* START PROVIDED DATA *

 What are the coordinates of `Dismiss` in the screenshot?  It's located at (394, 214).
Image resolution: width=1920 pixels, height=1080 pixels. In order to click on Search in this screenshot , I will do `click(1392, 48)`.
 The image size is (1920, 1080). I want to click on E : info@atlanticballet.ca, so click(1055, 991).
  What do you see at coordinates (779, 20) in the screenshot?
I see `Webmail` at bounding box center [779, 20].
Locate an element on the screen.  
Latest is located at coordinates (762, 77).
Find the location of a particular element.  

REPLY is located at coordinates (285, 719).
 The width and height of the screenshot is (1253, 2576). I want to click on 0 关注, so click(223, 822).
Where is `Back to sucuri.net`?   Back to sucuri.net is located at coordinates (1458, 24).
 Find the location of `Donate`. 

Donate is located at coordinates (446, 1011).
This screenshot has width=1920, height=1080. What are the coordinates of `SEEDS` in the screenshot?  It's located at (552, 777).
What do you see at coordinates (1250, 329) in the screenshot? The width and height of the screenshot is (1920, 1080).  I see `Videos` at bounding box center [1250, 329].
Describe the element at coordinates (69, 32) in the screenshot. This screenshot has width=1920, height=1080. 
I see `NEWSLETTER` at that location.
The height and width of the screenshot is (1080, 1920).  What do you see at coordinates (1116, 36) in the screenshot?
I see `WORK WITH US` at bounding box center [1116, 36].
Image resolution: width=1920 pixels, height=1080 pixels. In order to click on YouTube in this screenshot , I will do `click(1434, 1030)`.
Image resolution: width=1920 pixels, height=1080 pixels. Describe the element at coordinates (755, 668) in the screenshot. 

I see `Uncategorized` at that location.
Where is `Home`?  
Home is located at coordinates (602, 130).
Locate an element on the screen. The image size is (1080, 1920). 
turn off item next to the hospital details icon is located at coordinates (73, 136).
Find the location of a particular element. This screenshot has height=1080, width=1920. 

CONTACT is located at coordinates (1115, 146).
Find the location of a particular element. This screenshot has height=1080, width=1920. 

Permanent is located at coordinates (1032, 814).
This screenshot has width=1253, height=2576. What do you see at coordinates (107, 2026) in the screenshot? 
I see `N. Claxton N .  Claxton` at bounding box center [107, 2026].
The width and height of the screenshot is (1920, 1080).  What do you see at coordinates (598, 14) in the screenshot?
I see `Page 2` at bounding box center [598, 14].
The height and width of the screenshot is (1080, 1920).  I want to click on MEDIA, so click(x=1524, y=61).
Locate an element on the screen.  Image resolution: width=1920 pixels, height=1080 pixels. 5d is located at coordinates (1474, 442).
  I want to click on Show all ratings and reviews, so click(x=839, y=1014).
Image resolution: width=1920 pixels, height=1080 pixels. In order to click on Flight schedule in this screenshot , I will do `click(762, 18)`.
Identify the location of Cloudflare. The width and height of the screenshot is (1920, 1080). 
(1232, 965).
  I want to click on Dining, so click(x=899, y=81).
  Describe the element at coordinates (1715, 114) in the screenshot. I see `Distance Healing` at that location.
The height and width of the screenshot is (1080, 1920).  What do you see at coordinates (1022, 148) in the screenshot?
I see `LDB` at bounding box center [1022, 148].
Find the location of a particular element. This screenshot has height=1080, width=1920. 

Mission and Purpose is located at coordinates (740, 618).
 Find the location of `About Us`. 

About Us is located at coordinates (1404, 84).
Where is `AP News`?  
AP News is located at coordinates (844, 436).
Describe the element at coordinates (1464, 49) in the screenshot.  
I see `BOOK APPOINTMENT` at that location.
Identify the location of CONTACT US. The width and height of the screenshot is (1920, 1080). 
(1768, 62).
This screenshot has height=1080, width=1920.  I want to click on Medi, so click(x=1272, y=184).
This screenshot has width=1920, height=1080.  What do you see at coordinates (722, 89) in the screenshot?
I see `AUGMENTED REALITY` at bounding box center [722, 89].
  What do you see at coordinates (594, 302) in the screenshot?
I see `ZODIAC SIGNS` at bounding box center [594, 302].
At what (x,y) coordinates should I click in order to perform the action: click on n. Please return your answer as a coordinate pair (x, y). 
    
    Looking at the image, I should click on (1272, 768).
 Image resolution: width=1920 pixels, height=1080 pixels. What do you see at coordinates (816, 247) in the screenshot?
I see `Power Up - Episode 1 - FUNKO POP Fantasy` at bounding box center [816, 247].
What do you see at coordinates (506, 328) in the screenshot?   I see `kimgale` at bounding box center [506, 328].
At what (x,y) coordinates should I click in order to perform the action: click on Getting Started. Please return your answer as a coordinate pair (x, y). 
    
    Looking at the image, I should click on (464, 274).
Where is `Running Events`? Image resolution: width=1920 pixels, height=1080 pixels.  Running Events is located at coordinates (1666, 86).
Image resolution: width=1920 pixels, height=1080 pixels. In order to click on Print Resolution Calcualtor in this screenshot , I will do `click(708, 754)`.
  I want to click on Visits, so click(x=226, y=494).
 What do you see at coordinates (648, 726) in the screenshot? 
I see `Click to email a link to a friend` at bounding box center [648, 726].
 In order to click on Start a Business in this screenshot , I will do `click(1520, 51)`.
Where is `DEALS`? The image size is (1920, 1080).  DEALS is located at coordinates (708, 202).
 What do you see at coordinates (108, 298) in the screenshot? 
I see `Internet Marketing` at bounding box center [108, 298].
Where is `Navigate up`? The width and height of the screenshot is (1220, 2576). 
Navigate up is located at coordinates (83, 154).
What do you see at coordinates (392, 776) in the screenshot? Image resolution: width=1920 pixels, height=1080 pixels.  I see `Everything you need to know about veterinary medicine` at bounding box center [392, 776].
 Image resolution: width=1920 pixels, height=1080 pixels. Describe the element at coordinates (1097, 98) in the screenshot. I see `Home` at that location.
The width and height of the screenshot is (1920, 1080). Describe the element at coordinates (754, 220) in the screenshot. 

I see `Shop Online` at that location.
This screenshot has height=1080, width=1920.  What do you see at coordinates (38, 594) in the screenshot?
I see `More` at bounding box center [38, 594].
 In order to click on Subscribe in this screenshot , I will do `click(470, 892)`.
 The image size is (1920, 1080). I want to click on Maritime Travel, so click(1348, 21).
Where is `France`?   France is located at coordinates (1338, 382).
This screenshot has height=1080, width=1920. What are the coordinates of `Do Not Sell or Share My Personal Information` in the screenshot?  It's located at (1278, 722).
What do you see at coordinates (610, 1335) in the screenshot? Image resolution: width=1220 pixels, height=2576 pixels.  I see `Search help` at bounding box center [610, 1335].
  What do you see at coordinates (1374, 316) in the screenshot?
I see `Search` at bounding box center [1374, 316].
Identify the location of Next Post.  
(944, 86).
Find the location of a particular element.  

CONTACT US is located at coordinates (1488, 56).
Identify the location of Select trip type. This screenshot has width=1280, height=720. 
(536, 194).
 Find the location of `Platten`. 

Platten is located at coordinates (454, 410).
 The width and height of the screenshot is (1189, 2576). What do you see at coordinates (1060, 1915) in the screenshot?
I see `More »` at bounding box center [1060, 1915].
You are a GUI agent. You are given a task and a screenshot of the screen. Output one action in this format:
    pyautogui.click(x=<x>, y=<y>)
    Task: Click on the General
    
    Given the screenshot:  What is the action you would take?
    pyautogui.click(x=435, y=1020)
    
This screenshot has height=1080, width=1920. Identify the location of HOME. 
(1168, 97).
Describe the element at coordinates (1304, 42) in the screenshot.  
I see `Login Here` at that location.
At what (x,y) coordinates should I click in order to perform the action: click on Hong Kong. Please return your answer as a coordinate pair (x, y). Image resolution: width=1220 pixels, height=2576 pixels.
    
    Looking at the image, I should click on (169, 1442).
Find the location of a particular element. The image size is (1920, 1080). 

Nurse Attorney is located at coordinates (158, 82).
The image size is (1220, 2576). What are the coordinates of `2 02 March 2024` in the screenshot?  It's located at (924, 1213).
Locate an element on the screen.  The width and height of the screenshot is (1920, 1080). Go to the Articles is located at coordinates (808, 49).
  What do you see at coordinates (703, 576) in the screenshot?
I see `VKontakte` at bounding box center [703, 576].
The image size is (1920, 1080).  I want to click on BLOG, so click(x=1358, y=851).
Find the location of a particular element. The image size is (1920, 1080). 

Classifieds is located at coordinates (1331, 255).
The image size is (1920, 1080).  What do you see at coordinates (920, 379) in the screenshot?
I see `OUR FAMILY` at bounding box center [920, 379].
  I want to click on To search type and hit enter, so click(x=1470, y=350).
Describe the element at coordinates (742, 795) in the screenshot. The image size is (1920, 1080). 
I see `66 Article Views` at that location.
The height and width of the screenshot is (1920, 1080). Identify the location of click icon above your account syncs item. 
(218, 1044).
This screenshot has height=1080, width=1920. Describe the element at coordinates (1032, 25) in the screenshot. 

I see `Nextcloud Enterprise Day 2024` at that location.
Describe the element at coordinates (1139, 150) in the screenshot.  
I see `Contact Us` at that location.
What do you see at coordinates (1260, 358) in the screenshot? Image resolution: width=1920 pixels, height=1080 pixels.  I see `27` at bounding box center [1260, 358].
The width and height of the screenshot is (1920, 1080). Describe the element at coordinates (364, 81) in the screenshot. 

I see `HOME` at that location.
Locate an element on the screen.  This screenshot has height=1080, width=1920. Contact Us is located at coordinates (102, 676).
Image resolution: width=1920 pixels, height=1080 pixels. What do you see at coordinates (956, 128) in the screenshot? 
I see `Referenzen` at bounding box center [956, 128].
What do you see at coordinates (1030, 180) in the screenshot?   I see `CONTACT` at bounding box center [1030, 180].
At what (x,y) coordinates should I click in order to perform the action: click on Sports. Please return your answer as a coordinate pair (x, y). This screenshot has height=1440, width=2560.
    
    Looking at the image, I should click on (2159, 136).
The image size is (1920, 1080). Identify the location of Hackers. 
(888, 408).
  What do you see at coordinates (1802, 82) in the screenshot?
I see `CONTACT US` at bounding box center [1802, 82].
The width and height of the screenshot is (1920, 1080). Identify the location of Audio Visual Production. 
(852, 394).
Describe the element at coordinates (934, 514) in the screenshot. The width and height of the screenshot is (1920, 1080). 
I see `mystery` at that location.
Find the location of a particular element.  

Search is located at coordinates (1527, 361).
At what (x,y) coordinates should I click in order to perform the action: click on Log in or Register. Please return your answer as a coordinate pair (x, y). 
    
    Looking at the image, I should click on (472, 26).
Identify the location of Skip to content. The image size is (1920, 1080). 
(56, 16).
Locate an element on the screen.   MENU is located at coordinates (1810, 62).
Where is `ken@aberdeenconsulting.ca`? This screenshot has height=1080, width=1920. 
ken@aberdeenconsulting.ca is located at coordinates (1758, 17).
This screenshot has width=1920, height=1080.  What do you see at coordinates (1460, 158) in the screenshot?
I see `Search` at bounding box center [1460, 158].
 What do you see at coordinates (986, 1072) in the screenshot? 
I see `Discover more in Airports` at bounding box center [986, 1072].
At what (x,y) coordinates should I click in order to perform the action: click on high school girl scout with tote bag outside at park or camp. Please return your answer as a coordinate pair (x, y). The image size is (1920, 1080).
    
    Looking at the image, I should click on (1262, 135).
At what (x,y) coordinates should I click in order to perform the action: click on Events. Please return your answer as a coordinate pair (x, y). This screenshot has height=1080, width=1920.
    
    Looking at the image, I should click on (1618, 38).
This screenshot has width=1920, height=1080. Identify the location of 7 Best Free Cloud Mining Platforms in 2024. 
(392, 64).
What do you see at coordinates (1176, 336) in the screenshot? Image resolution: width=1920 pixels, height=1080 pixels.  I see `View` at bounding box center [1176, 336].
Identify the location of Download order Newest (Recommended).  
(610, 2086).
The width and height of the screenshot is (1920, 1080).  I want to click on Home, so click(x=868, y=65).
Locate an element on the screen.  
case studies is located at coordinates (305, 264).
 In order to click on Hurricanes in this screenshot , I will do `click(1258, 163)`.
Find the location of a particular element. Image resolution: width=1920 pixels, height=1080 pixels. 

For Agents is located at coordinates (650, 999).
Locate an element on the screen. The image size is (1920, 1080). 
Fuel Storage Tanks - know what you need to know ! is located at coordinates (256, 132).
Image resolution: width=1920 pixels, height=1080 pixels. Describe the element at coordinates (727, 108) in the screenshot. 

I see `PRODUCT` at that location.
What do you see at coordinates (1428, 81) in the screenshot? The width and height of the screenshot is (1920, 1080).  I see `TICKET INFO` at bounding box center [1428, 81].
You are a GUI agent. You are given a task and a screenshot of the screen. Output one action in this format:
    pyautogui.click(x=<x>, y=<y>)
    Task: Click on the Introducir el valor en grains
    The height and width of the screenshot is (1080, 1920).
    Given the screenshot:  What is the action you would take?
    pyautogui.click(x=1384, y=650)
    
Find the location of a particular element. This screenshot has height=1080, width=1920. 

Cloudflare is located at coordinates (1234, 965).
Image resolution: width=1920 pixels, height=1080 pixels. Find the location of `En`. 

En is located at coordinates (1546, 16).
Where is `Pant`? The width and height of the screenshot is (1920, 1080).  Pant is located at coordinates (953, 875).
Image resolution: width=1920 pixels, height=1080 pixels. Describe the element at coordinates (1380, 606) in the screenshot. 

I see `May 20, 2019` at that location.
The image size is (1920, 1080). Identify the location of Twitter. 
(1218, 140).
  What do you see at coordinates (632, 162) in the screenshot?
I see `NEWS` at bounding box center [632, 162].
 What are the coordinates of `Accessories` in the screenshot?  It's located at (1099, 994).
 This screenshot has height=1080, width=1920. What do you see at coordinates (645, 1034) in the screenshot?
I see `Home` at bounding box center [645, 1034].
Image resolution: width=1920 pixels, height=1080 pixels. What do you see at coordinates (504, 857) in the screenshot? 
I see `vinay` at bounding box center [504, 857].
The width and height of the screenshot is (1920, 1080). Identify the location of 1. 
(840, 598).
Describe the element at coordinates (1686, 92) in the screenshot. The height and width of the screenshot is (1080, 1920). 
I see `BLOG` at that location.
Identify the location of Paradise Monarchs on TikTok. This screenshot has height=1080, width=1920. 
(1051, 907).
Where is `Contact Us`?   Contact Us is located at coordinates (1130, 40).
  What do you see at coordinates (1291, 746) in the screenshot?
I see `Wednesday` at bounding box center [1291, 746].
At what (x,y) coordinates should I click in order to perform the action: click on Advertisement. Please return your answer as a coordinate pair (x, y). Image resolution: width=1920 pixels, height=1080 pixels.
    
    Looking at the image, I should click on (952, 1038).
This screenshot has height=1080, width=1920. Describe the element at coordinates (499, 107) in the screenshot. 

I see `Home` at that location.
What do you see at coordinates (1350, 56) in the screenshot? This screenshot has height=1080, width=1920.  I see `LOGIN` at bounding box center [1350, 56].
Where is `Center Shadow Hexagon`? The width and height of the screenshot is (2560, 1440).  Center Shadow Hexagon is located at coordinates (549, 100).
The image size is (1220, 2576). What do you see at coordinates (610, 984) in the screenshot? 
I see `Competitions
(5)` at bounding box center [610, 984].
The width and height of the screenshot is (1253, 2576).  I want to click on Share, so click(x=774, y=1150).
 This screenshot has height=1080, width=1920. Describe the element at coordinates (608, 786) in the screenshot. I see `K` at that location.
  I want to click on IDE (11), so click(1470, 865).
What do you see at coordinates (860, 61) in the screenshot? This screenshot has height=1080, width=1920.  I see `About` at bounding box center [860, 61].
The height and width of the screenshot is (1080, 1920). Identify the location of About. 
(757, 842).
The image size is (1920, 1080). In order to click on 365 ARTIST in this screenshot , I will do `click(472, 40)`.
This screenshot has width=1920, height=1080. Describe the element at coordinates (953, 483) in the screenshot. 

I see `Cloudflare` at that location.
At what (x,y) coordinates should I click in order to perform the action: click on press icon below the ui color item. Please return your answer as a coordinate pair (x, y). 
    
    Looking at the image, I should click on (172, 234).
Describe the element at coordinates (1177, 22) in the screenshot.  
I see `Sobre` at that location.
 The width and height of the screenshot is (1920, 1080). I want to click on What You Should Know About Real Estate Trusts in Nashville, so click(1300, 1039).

* END PROVIDED DATA *

**REQUIREMENTS:**
Copy out the material from its first line through the line containing "so click(1055, 991).", keeping every character unchanged.

**THE REPLY:**
 What are the coordinates of `Dismiss` in the screenshot?  It's located at (394, 214).
Image resolution: width=1920 pixels, height=1080 pixels. In order to click on Search in this screenshot , I will do `click(1392, 48)`.
 The image size is (1920, 1080). I want to click on E : info@atlanticballet.ca, so click(1055, 991).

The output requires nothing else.